> [PASSAGE SHOWN]:
WEATHER

As T.S. Bill bears down on Texas, where does SW Fla. stand?

CHAD GILLIS
CGILLIS@NEWS-PRESS.COM
Remains of a mobile home destroyed by Hurricane Charley in 2004 ended up in this canal in Punta Gorda. Hurricane season starts June 1. File
The death toll continues to rise as carbon monoxide poisoning claims more people in the wake of one of the most powerful natural acts in Southwest Florida history.
Nearly half a million are without power, and some people living on barrier islands have been without clean water or food for days. The category 4 hurricane that smashed into the coast last week has left nearly 150,000 people homeless.
More than a dozen dead have been accounted for so far; the most recent deaths coming from unsafe burning in enclosed structures.
A statement from the governor's office sums up the dire conditions: "Our worse fears have come true."

Those realities from the aftermath of Hurricane Charley (2004) still linger in the heads and hearts of many locals. The first major hurricane to make landfall here since Donna (1960), Charley cause more than $15 billion in damages. A "FEMA City" of trailers emerged in Punta Gorda and aerial views of areas such as Cape Coral showed a sea of blue tarps covering rooftops damaged by powerful winds.

From Hurricane Katrina to the remnants of Hurricane Mitch, several storms have flirted with the Southwest Florida coast in recent decades; but three stand out among the rest: Charley, Donna and Wilma.

Forecasters were predicting the night before landfall that Charley would land in the Tampa Bay area as a Category 3. Instead, the storm bucked to the east a bit and strengthened before slamming ashore at Cayo Costa State Park in northern Lee County.

DOWNLOAD: Hurricane Hub for your smartphone. Apple iTunes App Store | Google Play Store

Charley caught many people in Southwest Florida off-guard, but Dennis Feltgen, spokesperson for the National Hurricane Center, said people here should have been better prepared because the agency had issued a hurricane warning for Lee County.

"Folks in Southwest Florida thought the hurricane was going to Tampa Bay," Feltgen said. "Well, you had a hurricane warning in place (and some people didn't make preparations). That's a problem — a nightmare scenario."

Charlotte County Emergency Management Chief Marianne Taylor remembers Charley well. She stayed at fire station 12 during landfall.

"We actually lost the roof," Taylor said. "We had a lot of civilians that showed up at the last minute seeking shelter. Of course we couldn't turn them away. So when things got intense we had them in the bathroom and covered them with mattresses."

MORE: Special 2015 Hurricane Section

The aftermath was even worse.

> [SUPPLIED ENTRIES]:
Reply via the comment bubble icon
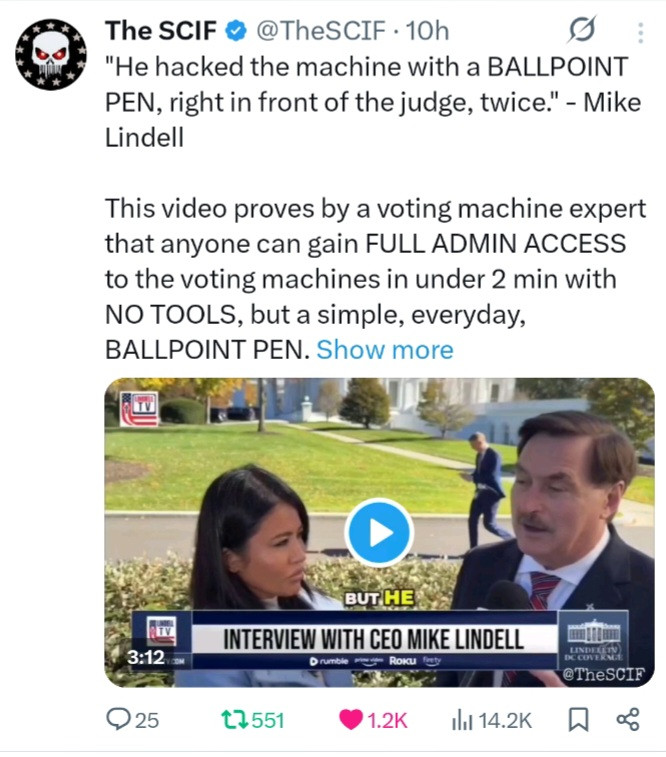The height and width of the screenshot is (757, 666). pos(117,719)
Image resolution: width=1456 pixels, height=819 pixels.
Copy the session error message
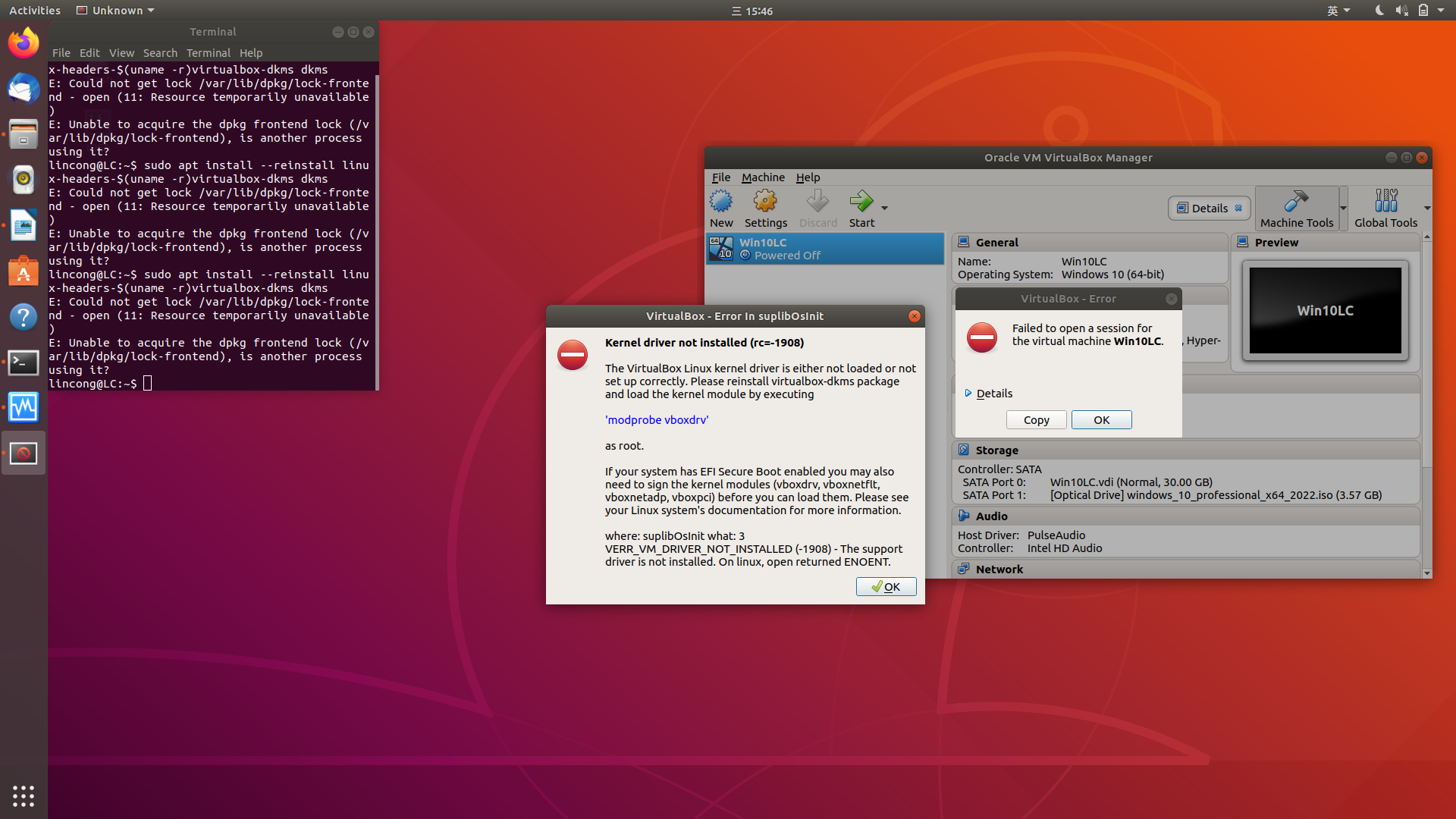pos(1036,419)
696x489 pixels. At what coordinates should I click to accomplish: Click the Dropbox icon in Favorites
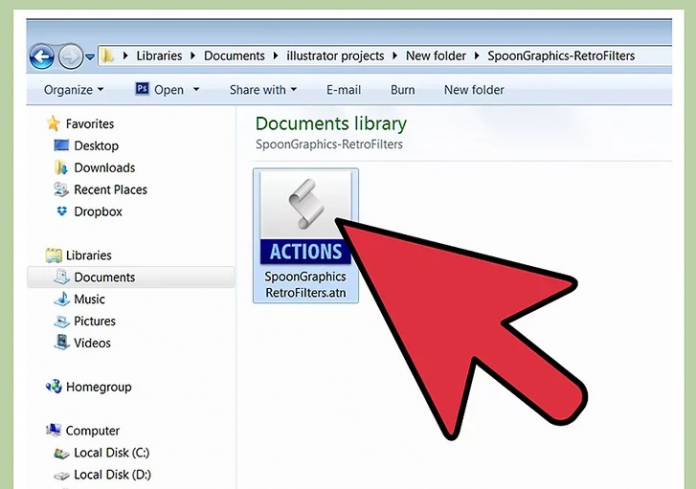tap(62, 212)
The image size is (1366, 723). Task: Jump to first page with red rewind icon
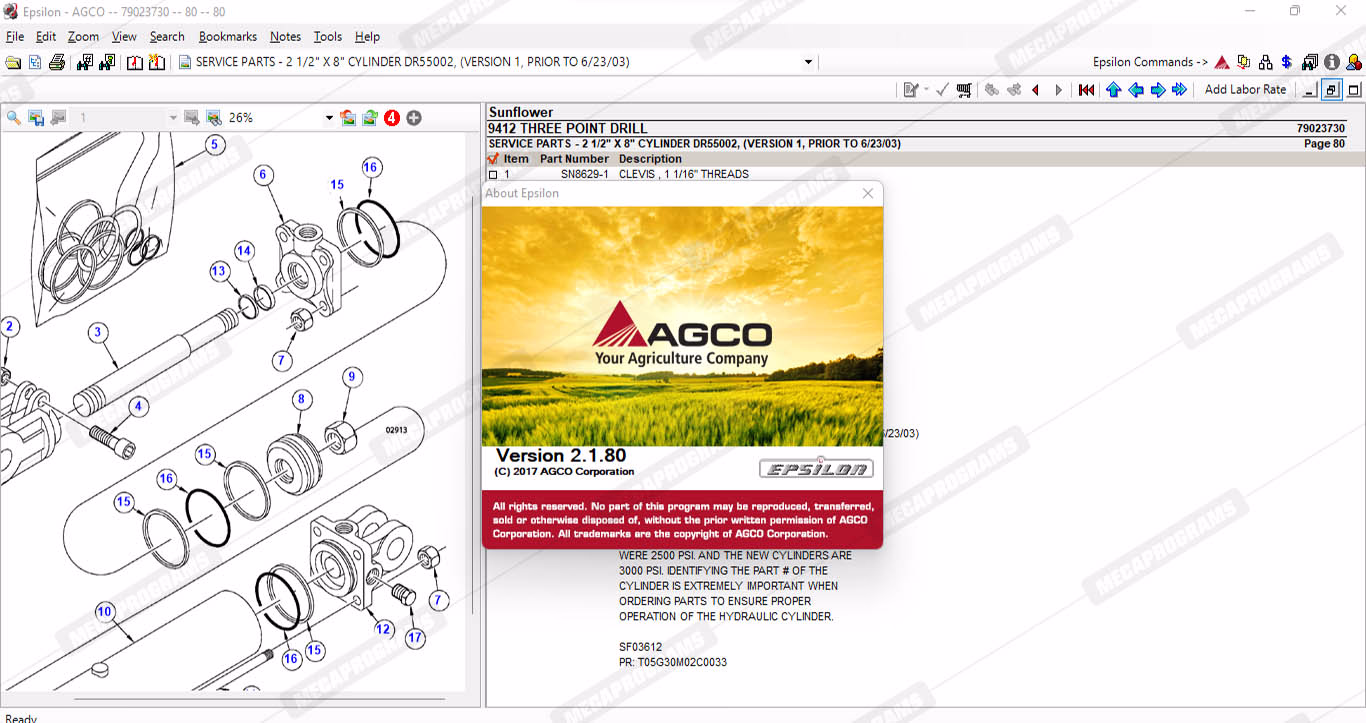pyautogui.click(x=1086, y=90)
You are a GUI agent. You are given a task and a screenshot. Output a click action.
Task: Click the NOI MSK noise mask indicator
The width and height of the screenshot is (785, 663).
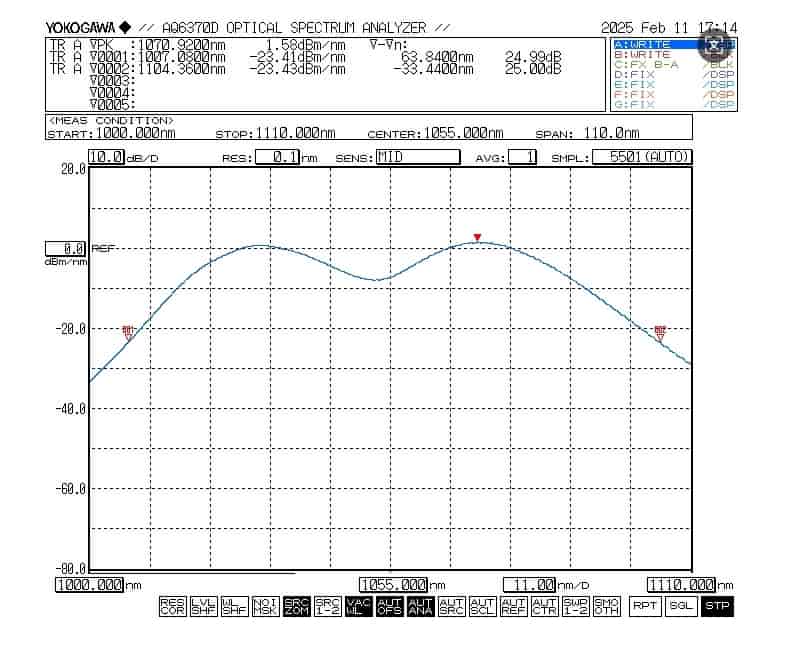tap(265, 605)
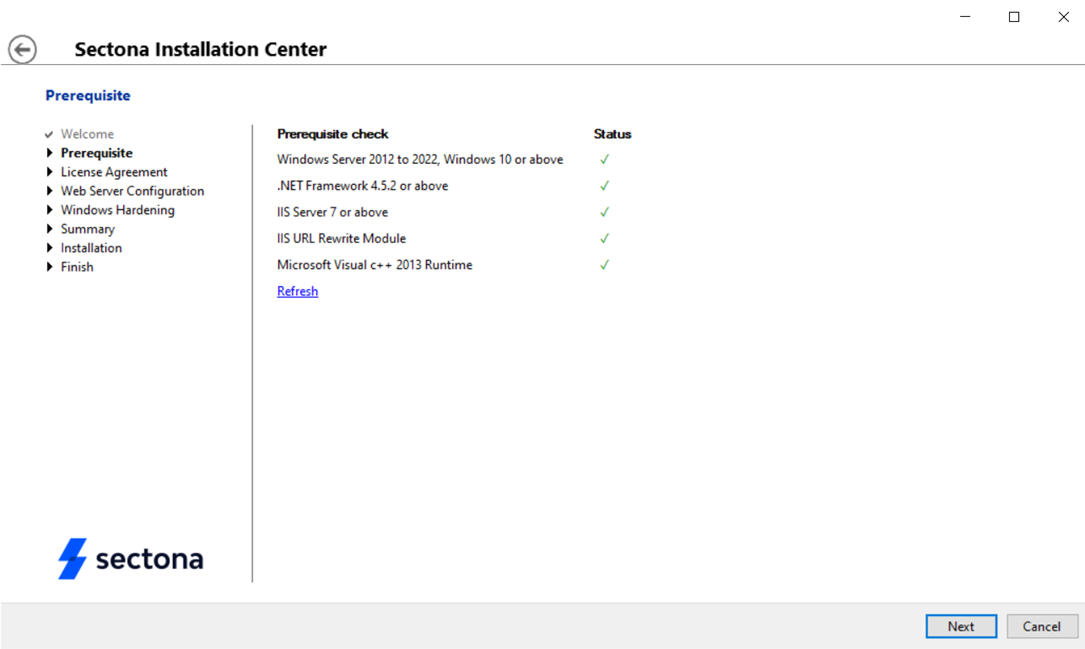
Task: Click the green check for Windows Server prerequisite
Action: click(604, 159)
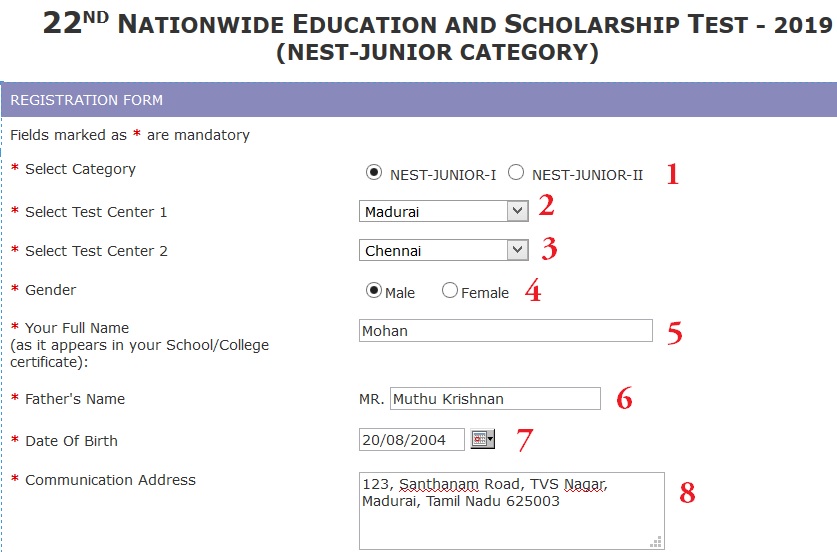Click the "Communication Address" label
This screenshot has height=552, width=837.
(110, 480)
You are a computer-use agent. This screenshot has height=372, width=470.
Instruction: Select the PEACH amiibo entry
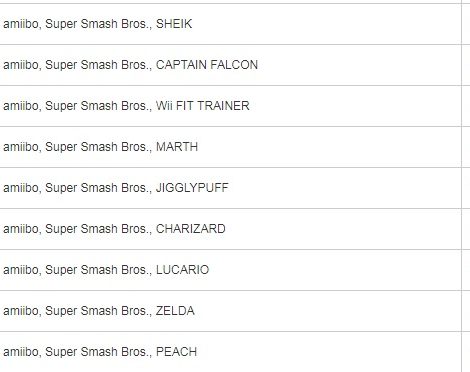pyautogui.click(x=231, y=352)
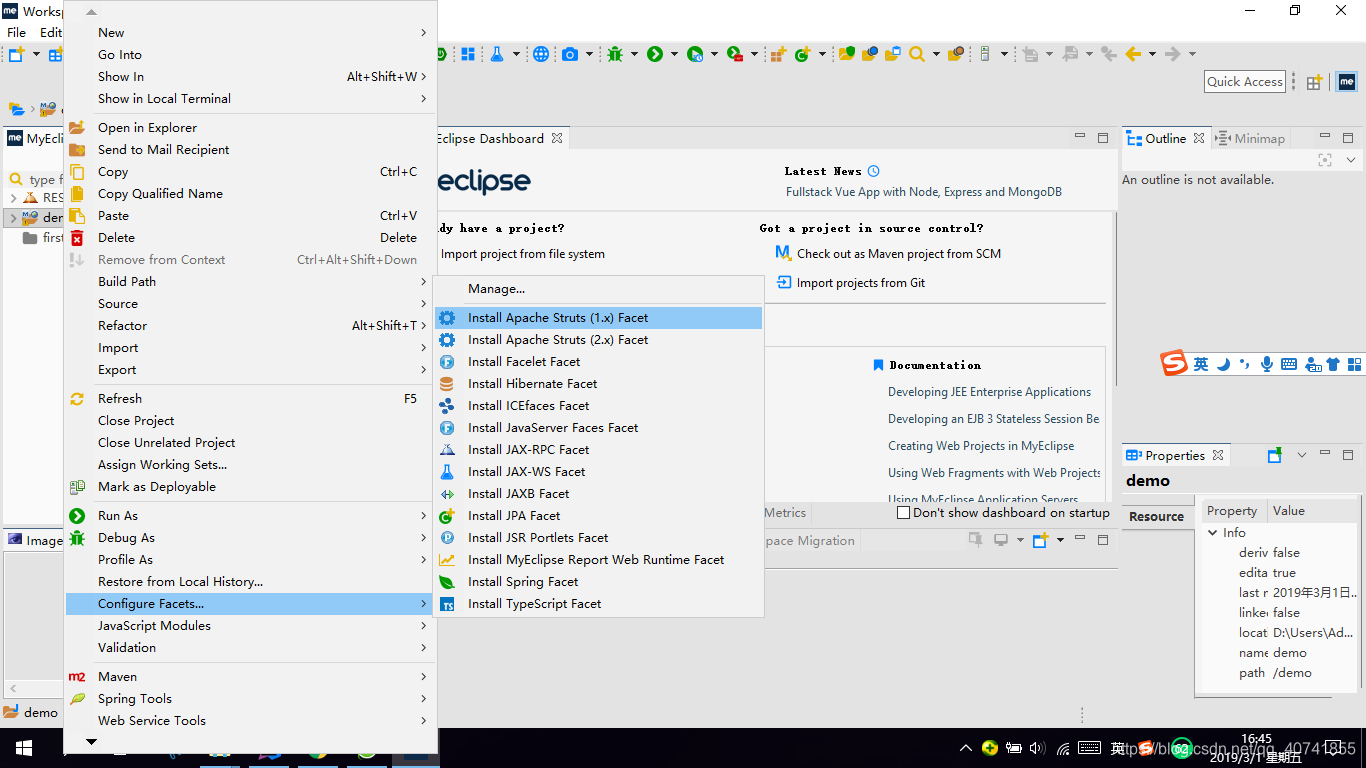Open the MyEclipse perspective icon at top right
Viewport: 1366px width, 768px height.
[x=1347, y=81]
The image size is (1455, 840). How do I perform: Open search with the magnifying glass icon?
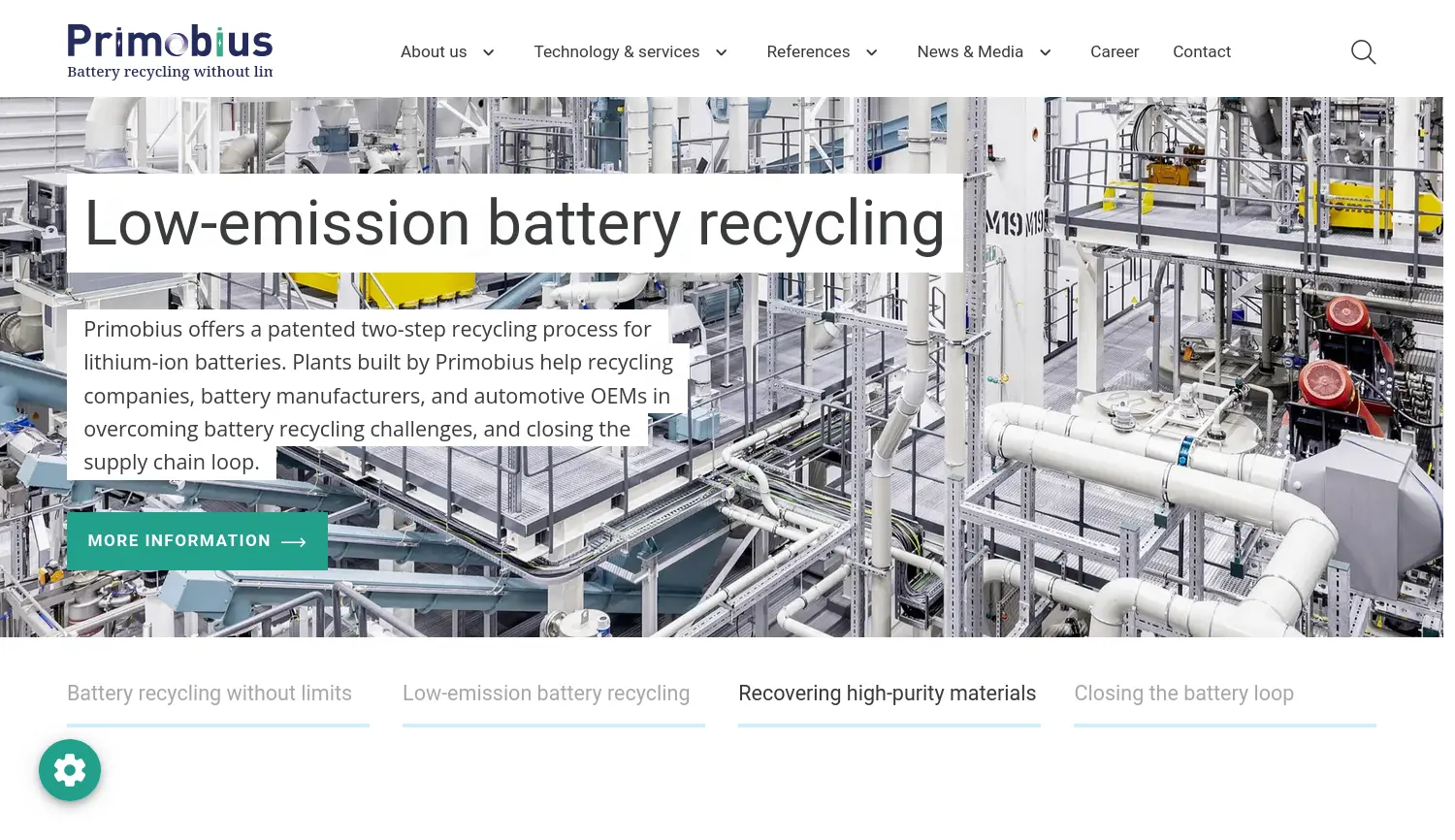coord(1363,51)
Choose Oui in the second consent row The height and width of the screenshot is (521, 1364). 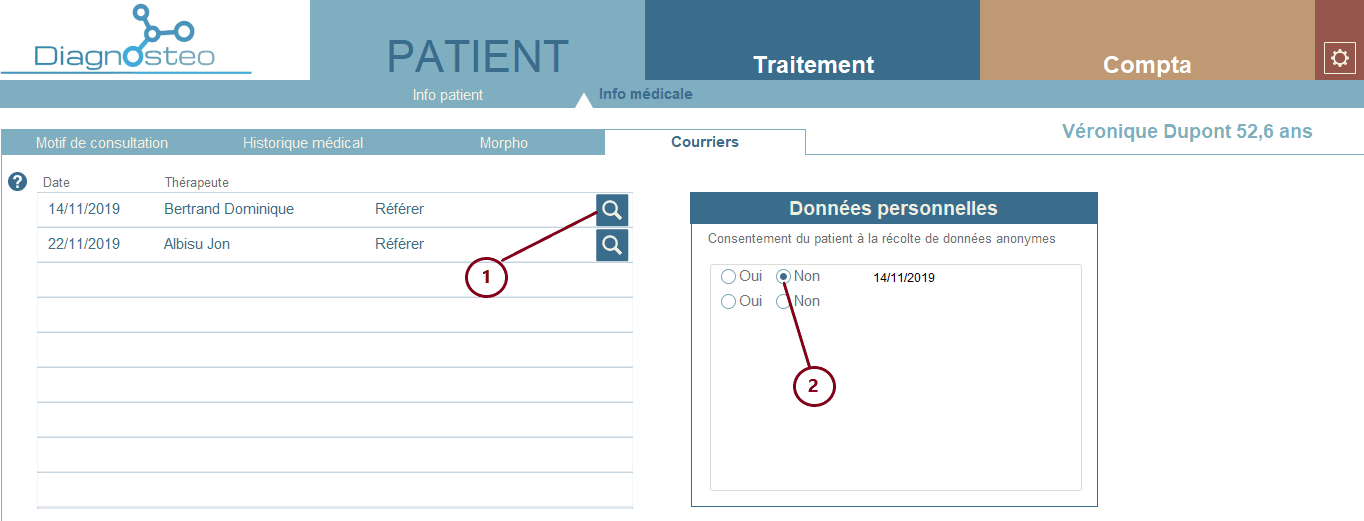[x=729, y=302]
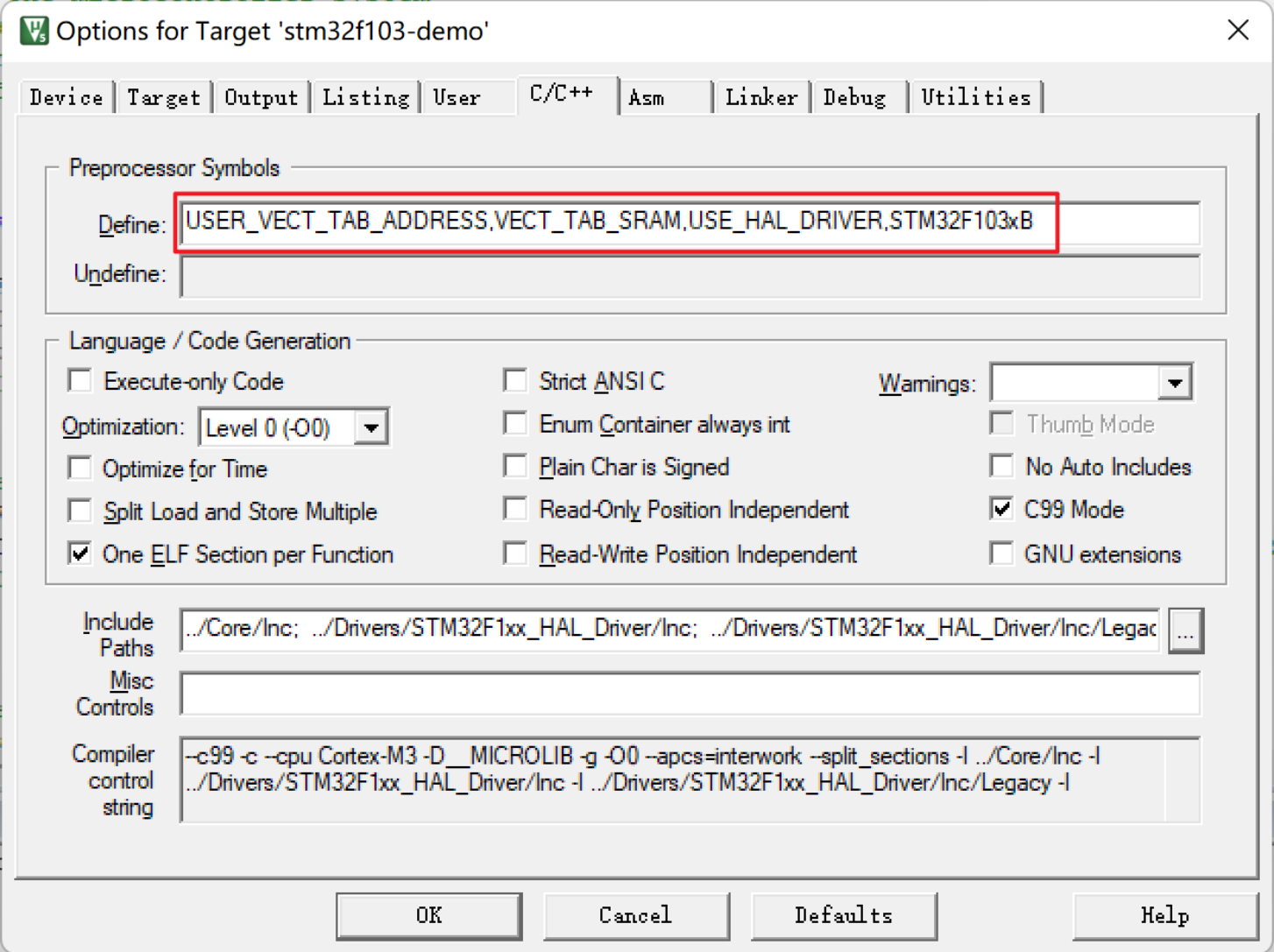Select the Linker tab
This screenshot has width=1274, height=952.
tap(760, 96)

> [SHORT EXERCISE 1]:
In the hurricane article, why did Dennis Feltgen say people in Southwest Florida should have been better prepared for Charley? Answer in one to three sentences.
> [SHORT EXERCISE 2]:
Pick up the hurricane article after its final sentence and keep writing.
The items have no connection to the hurricane article.

> [WRITTEN RESPONSE 1]:
Feltgen said they should have been better prepared because the National Hurricane Center had issued a hurricane warning for Lee County. Many people there thought the storm was going to Tampa Bay, and some didn't make preparations even though the warning was in place.

> [WRITTEN RESPONSE 2]:
"You see the devastation, power lines are down, street signs are down," Taylor said. "The first time we got on the road the fire trucks were responding with no windshields because they had been blown out. We had to dig the debris off the (trucks and equipment) in order to respond."

Charley was one of six hurricanes that formed between Aug. 3 and Oct. 11 that year; but 2005 was even more active — with 12 hurricanes — and brought a second massive storm, Wilma, to Southwest Florida in the course of 14 months.

The fact that Charley made landfall here was not shocking to experts at the Hurricane Center.

"The location where the storm was positioned in relationship to the Florida coast, all this thing had to to was shift it's track by 15 to 20 degrees and it made a huge difference," Feltgen said. "If that happened over open ocean we wouldn't notice, but it makes a big difference when it's 100 miles off the coastline. (Hurricanes) are not a dot on a map. They're large storms over large areas."

For Lee County, Hurricane Donna (1960) is the second most notorious storm to make landfall here.

Donna was one of the most powerful, devastating tropical systems in recorded history. That storm hit every state on the eastern seaboard with hurricane strength winds, starting in the Florida Keys and continuing north to Maine.

The only storm to bring hurricane force winds to Florida, the Mid-Atlantic and New England, Donna made landfall as a Category 4, ravaged nearly the entire state, re-emerged in the Atlantic Ocean and made several more landfalls. Donna was a Category 3 by the time it landed in North Carolina, and the storm stayed at that strength before making landfall again on Long Island.

Donna caused storm surges of 11 feet in the Fort Myers area, according to National Hurricane Center records, and inflicted $387 million in damages.

Hurricane Wilma came during the most active tropical season on record. The slow-moving, massive storm took 63 lives and left about $29 billion in damages.

Unlike Charley, Hurricane Wilma's path met the public's expectations.

"The track going into Southwest Florida had been there for days," Feltgen said. "Wilma was a slow-moving storm, but it went from a weak hurricane to a Category 5 in less than a day, and that got everybody's attention."

It was the last hurricane to strike Florida, which means the Sunshine State hasn't been targeted by the tropics in nearly a decade.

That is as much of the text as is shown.